## Problem
Copy the data verbatim, beginning at the line containing "Select the 序列号 serial number field" and ending with the last line of the data, both ends included. Omit the pictures from your copy.

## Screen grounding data
▬▬▬

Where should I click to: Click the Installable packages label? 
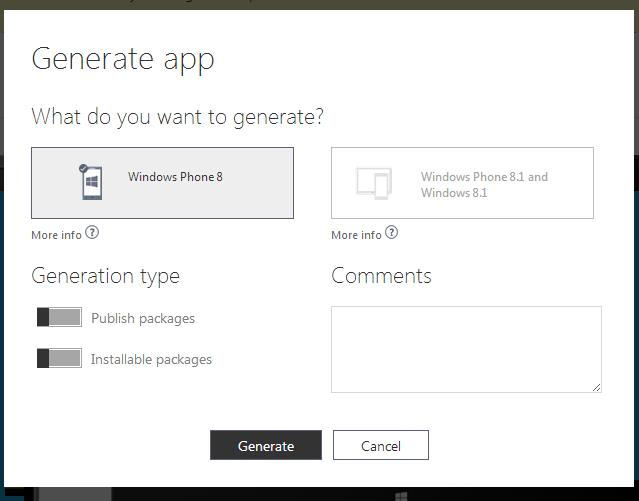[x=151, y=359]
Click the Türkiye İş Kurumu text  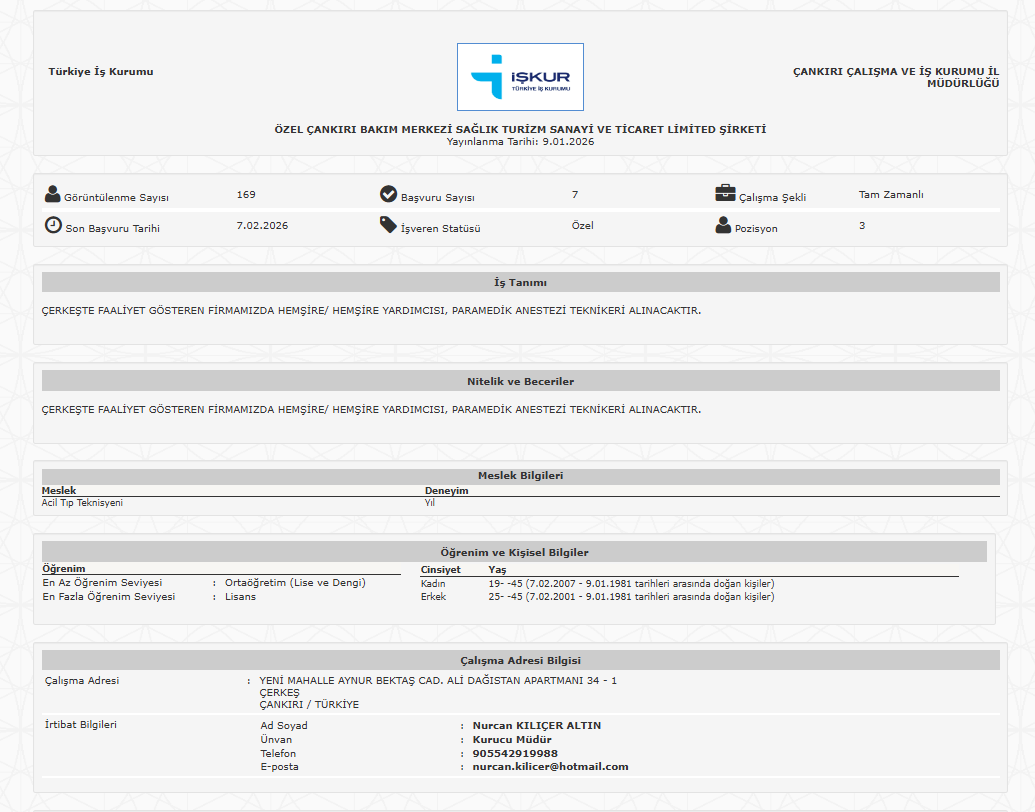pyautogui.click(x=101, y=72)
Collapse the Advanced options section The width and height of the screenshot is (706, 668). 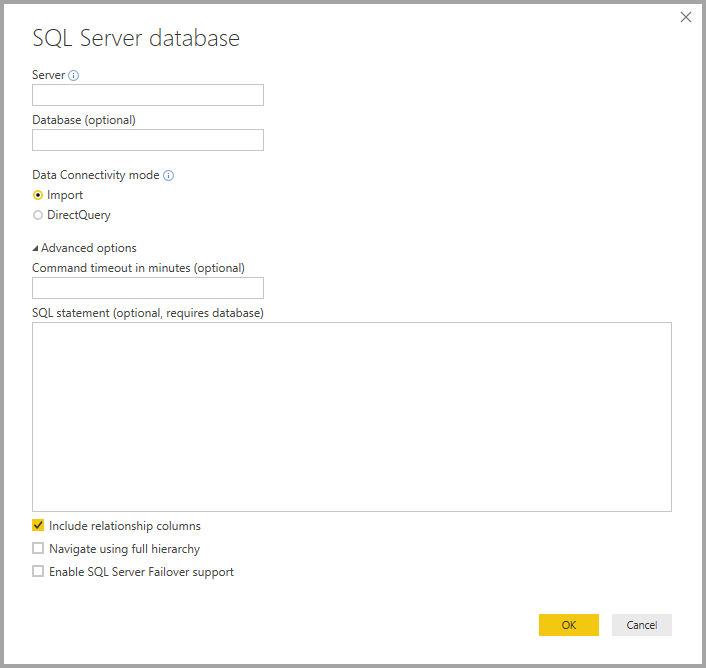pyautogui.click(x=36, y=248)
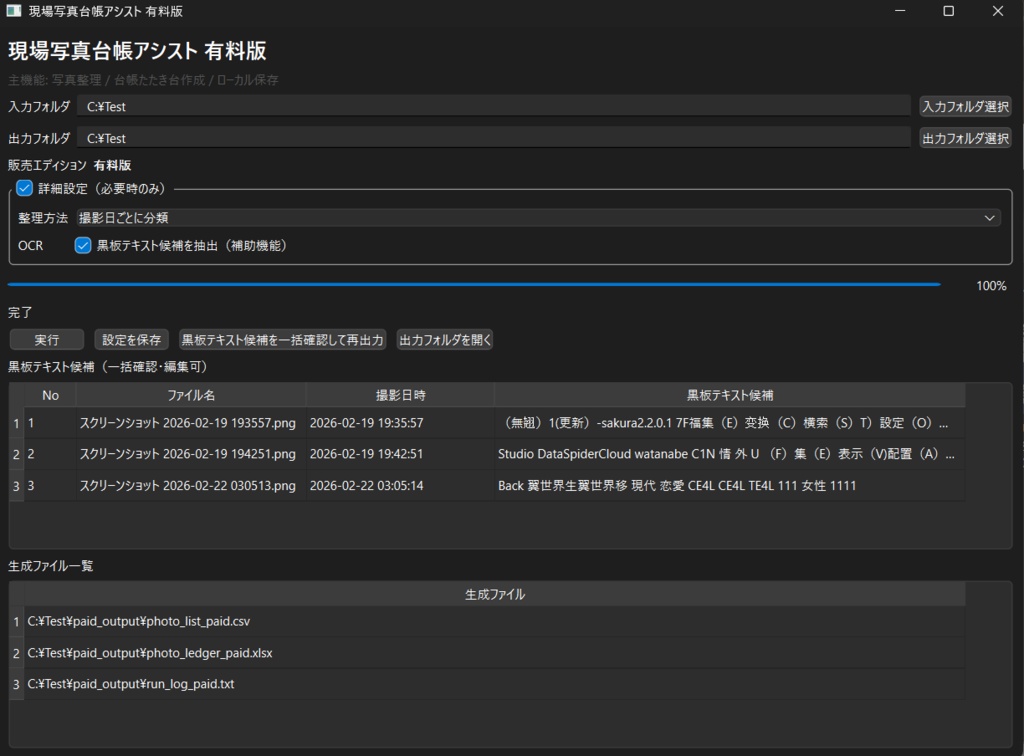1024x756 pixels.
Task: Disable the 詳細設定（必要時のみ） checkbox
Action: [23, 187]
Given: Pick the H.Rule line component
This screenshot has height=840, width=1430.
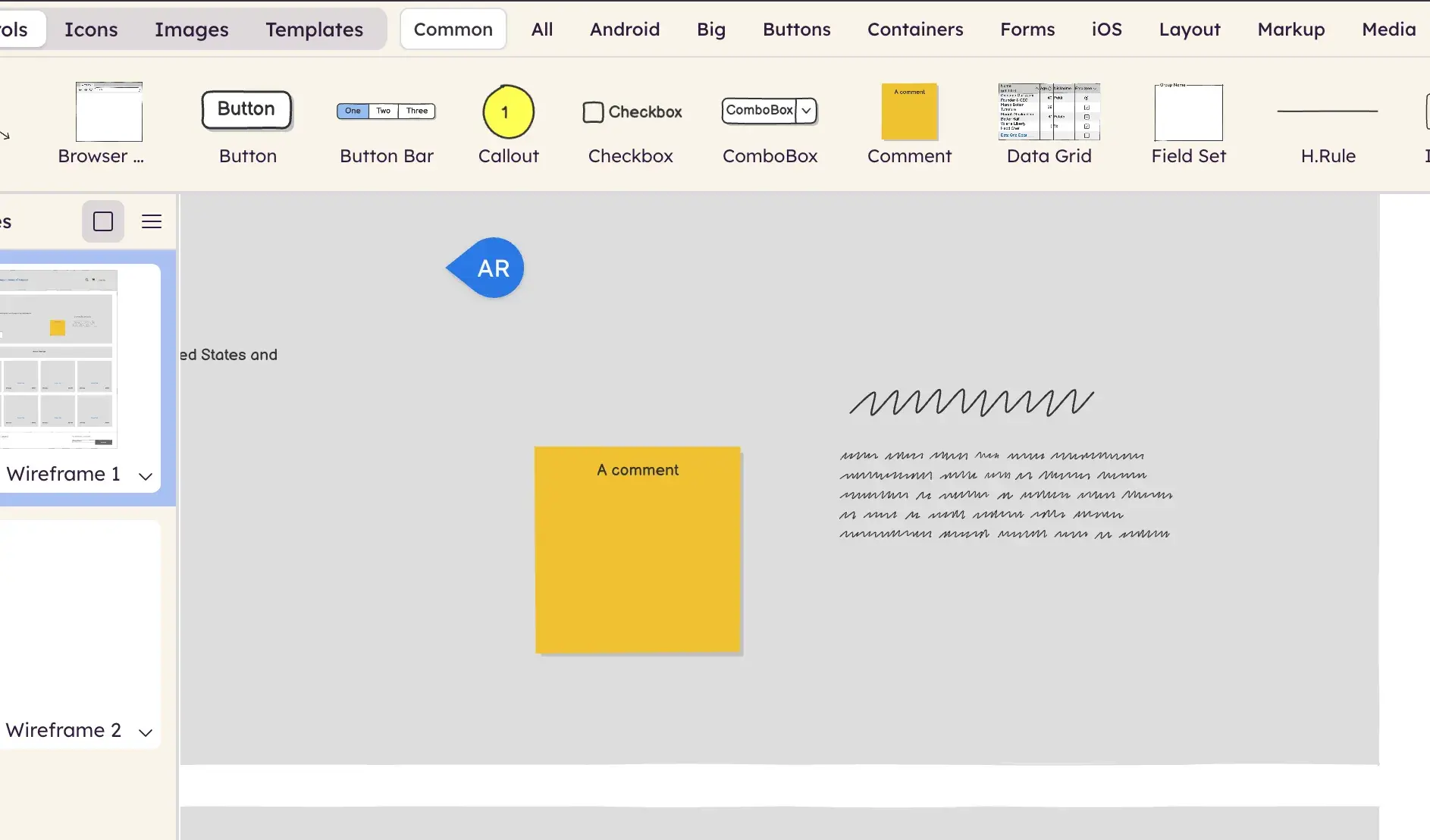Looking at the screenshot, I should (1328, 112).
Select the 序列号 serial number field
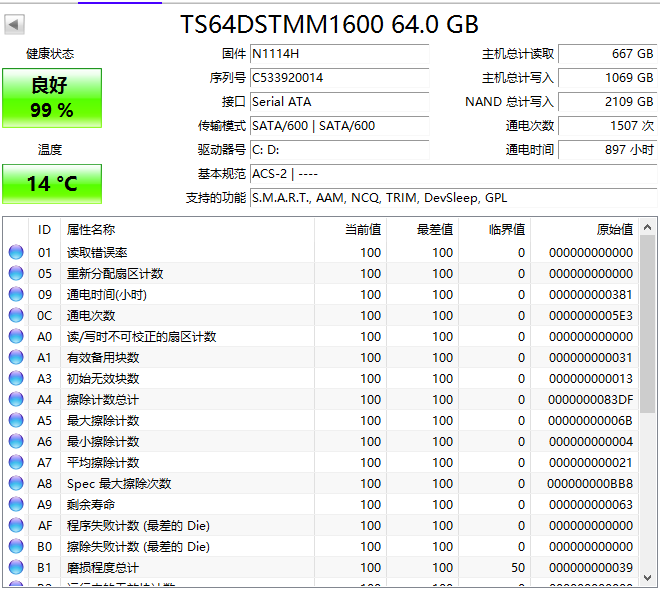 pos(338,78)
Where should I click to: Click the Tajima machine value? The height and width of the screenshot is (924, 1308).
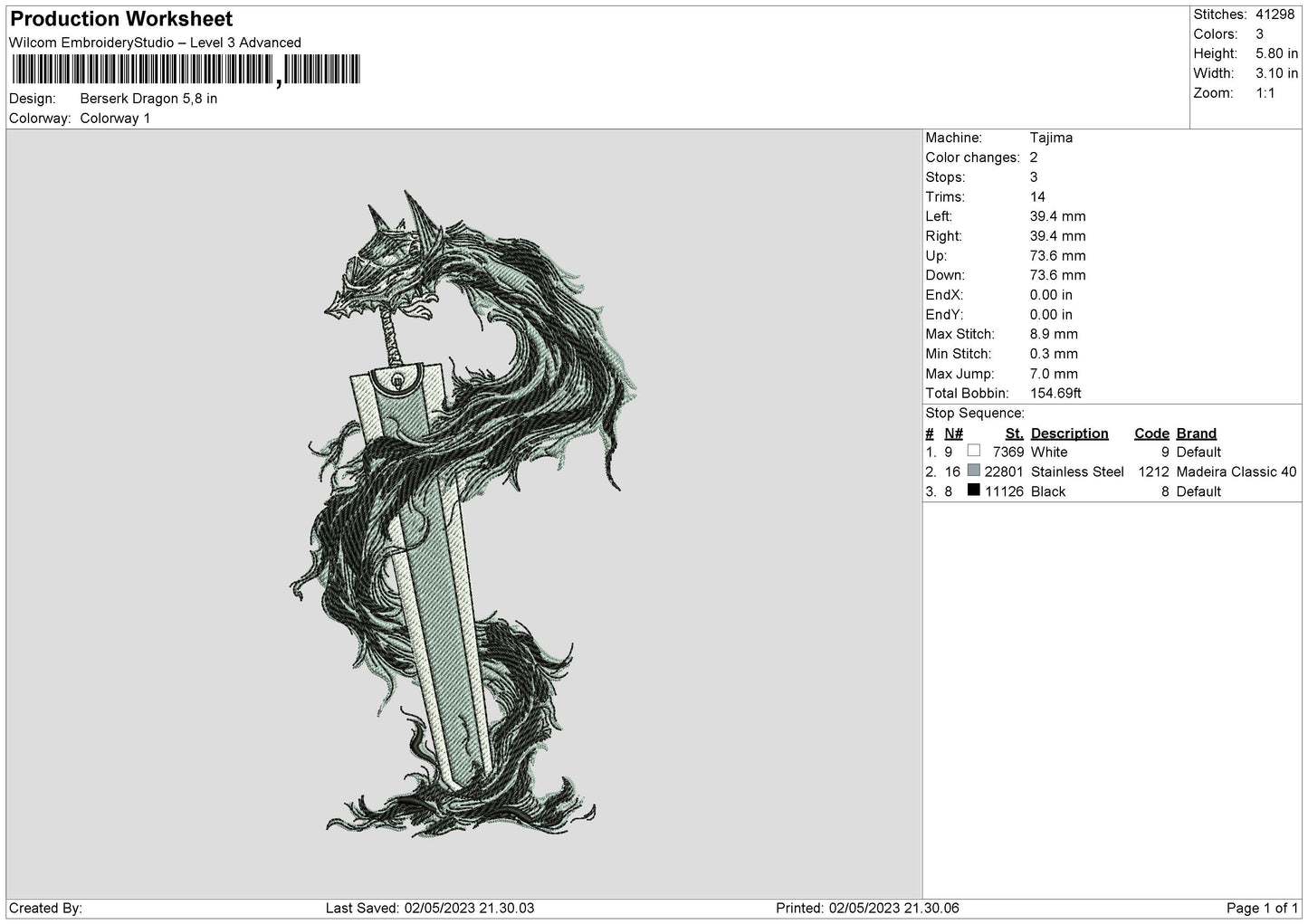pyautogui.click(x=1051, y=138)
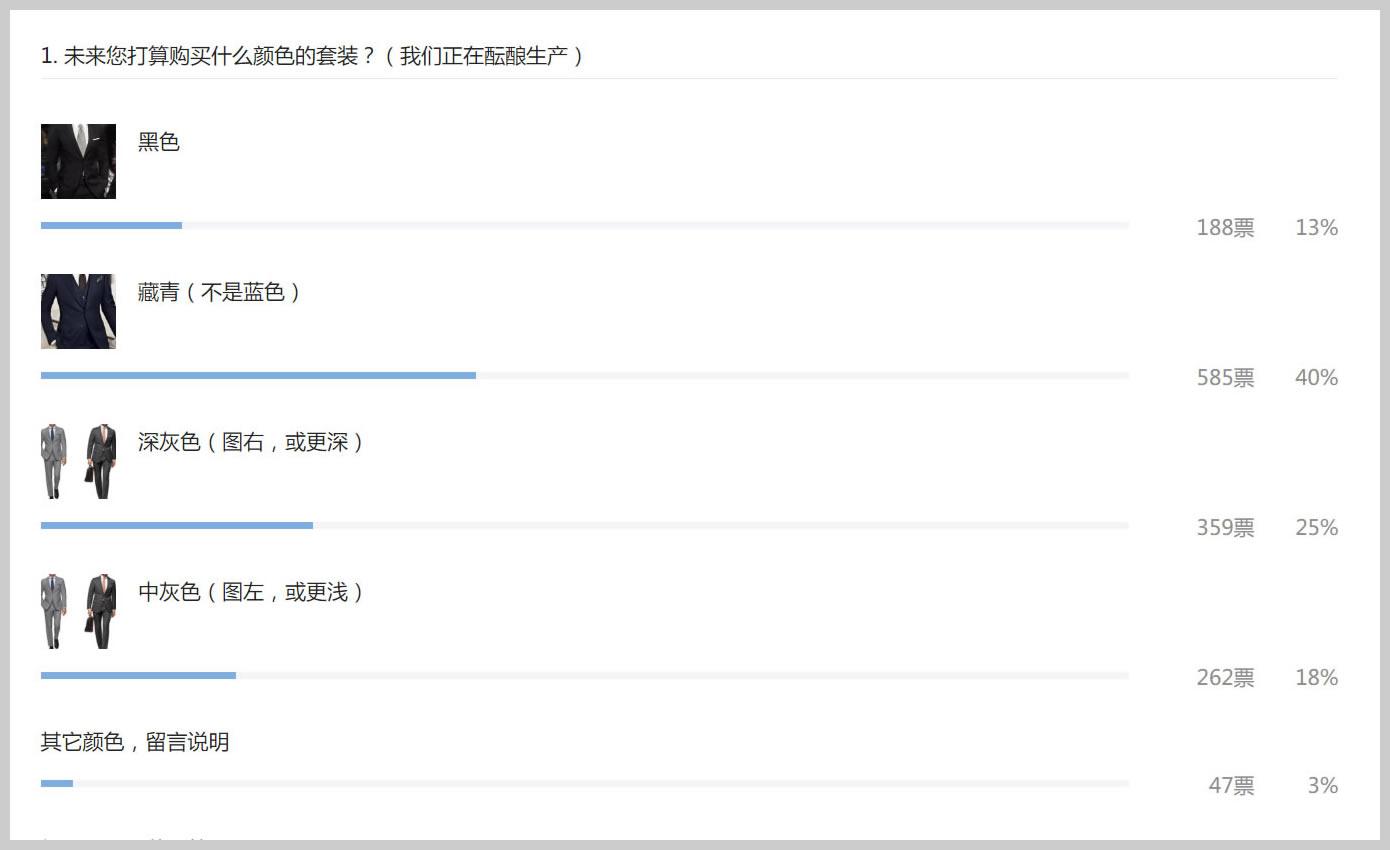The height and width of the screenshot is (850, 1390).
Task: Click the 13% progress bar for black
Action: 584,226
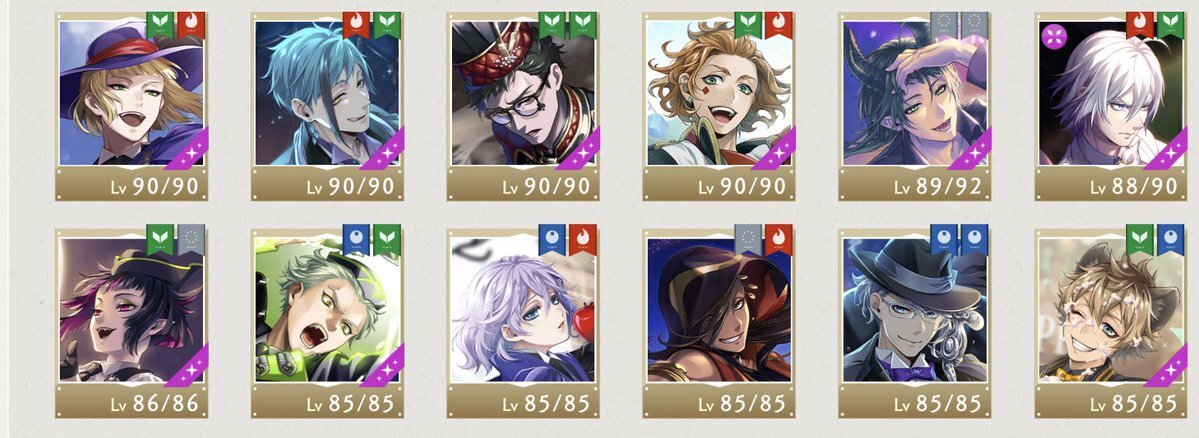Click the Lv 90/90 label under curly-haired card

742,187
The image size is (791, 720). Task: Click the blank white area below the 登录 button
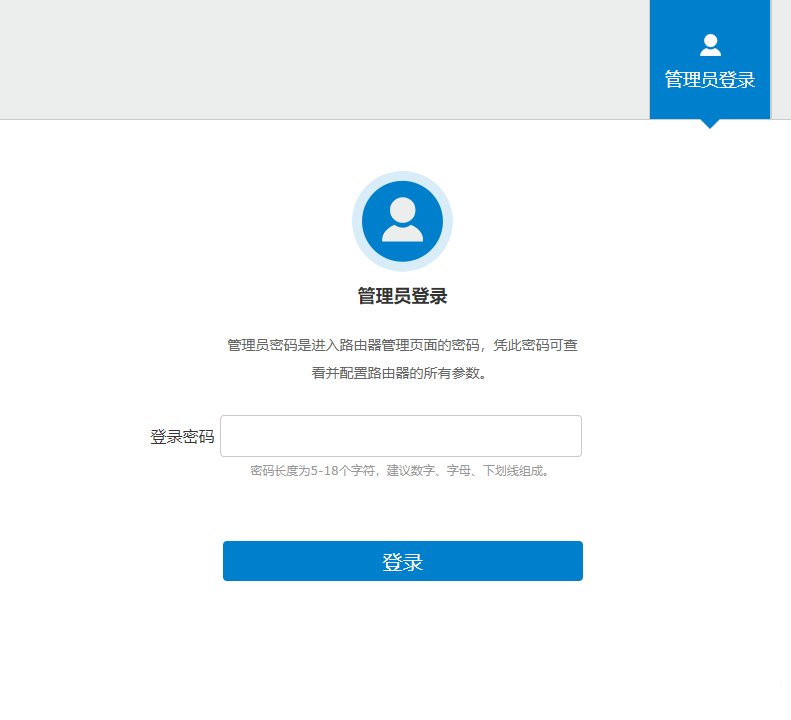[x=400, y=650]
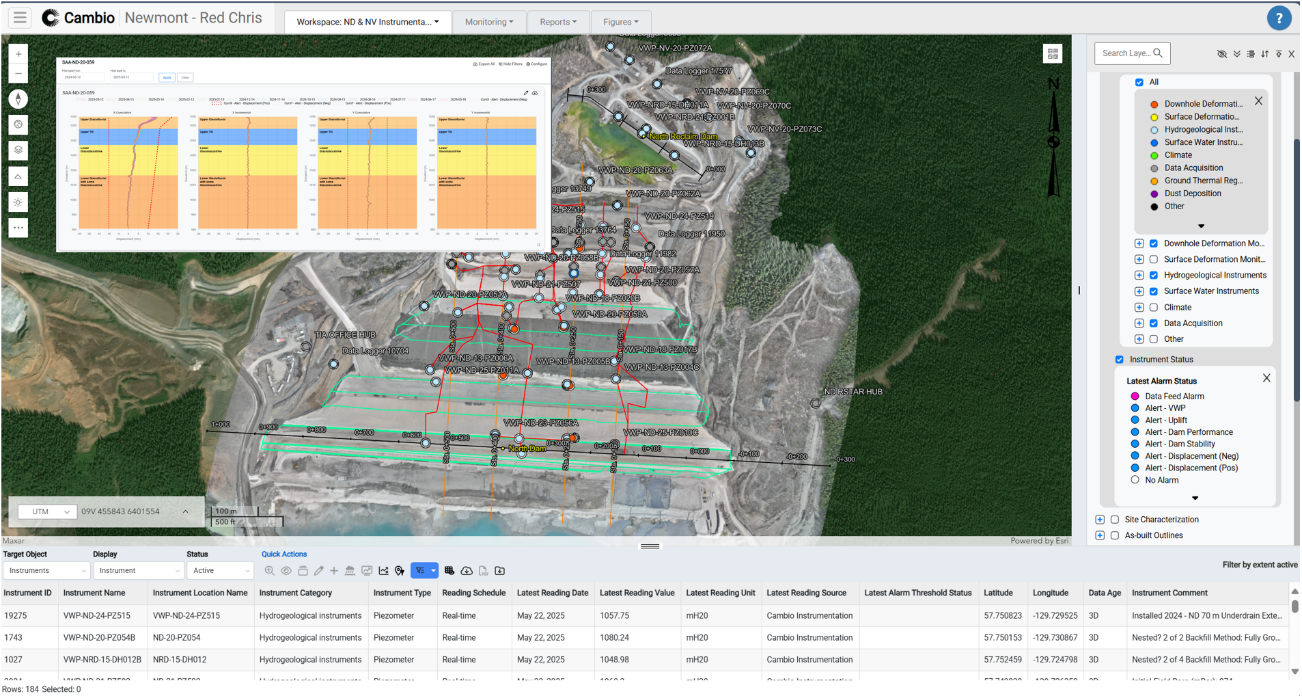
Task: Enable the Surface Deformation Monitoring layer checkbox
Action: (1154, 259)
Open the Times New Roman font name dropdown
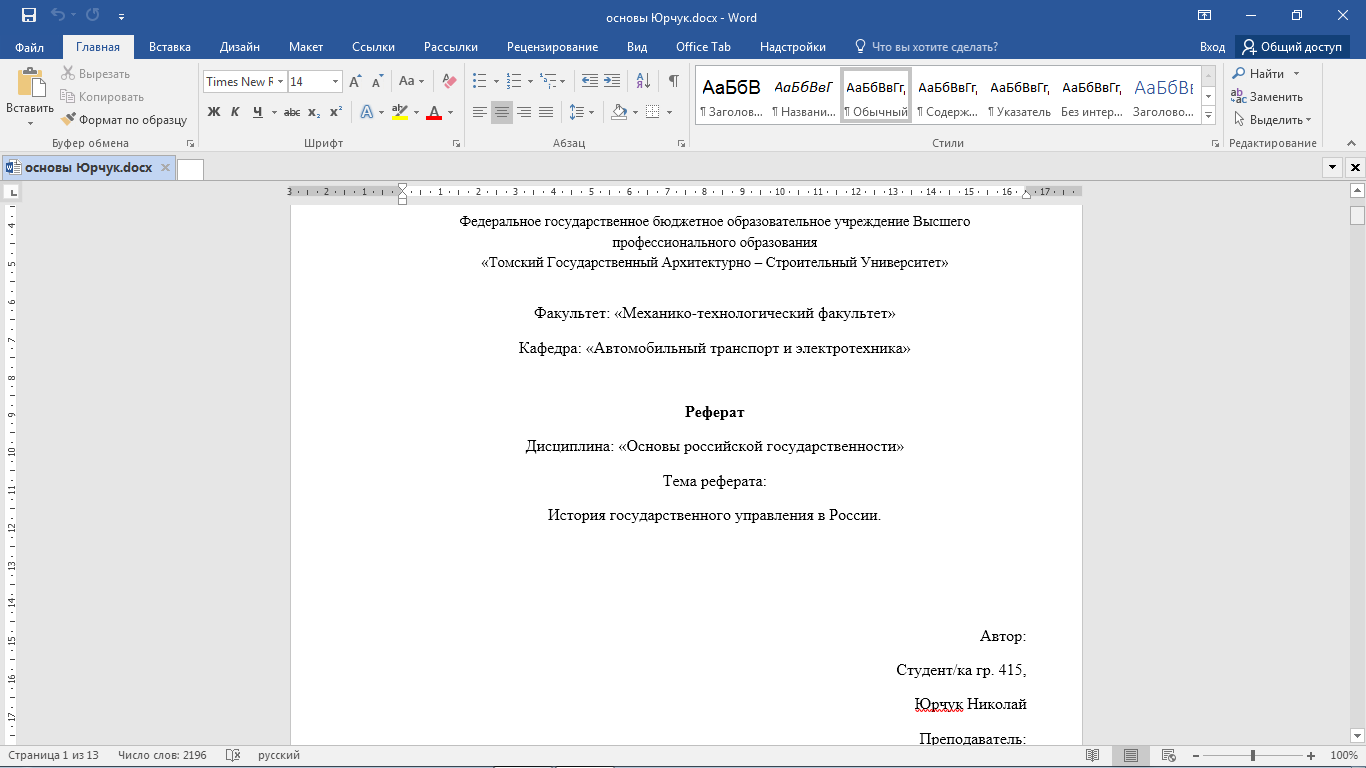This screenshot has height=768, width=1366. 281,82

▬▬▬

## Exercise result
Select the 序列号 serial number field
 pos(338,78)
Where should I click to: Click the Tajima machine value? The height and width of the screenshot is (924, 1308).
pyautogui.click(x=1051, y=138)
The height and width of the screenshot is (850, 1390).
Task: Click the 13% progress bar for black
Action: 584,226
Click the Lv 90/90 label under curly-haired card

742,187
The image size is (791, 720). Task: Click the blank white area below the 登录 button
[x=400, y=650]
Task: Enable the Surface Deformation Monitoring layer checkbox
Action: (1154, 259)
Open the Times New Roman font name dropdown
This screenshot has height=768, width=1366. 281,82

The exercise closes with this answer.